▶ _DATA EXTRACT_:
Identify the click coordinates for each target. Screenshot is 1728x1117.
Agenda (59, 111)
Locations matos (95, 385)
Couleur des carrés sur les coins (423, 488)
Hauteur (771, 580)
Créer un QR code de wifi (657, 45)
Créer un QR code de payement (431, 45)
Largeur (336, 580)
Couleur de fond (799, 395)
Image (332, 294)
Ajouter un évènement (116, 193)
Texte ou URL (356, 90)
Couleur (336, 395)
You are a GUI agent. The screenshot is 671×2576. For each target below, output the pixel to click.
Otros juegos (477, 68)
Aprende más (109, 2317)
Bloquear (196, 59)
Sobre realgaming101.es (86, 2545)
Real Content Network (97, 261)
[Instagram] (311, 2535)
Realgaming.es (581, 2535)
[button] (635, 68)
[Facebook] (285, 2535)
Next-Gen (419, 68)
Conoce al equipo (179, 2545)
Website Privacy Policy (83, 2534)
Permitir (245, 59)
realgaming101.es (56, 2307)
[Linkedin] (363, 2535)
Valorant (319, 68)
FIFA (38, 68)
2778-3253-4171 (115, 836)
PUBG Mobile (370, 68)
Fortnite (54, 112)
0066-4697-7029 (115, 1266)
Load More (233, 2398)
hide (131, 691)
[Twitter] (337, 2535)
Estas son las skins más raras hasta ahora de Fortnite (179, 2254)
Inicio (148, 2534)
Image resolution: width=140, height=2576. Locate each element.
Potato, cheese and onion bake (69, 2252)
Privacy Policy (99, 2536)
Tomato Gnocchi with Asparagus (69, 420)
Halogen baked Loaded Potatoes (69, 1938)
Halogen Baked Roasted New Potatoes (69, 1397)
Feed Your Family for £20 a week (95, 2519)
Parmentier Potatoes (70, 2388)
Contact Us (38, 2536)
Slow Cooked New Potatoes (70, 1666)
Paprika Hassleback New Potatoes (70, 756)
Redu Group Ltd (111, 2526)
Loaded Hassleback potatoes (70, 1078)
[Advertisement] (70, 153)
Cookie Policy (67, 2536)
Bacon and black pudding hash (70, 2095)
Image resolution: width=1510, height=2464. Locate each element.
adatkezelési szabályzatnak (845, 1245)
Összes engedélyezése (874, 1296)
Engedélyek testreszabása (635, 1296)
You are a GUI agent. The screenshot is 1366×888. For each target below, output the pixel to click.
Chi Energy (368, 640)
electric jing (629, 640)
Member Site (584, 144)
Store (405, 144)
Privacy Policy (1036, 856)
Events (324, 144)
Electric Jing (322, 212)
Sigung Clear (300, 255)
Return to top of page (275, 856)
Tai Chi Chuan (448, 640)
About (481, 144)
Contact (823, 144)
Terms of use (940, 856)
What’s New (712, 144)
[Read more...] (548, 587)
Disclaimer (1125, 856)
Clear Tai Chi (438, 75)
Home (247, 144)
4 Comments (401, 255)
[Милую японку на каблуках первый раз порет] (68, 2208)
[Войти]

▶ _EXERCISE AIM_:
Look through the data above and return exactly the lines from the one that contains "Valorant (319, 68)" to the one that contains "Tomato Gnocchi with Asparagus (69, 420)", inclusive, with nothing else.

▶ _FINAL ANSWER_:
Valorant (319, 68)
FIFA (38, 68)
2778-3253-4171 (115, 836)
PUBG Mobile (370, 68)
Fortnite (54, 112)
0066-4697-7029 (115, 1266)
Load More (233, 2398)
hide (131, 691)
[Twitter] (337, 2535)
Estas son las skins más raras hasta ahora de Fortnite (179, 2254)
Inicio (148, 2534)
Image resolution: width=140, height=2576. Locate each element.
Potato, cheese and onion bake (69, 2252)
Privacy Policy (99, 2536)
Tomato Gnocchi with Asparagus (69, 420)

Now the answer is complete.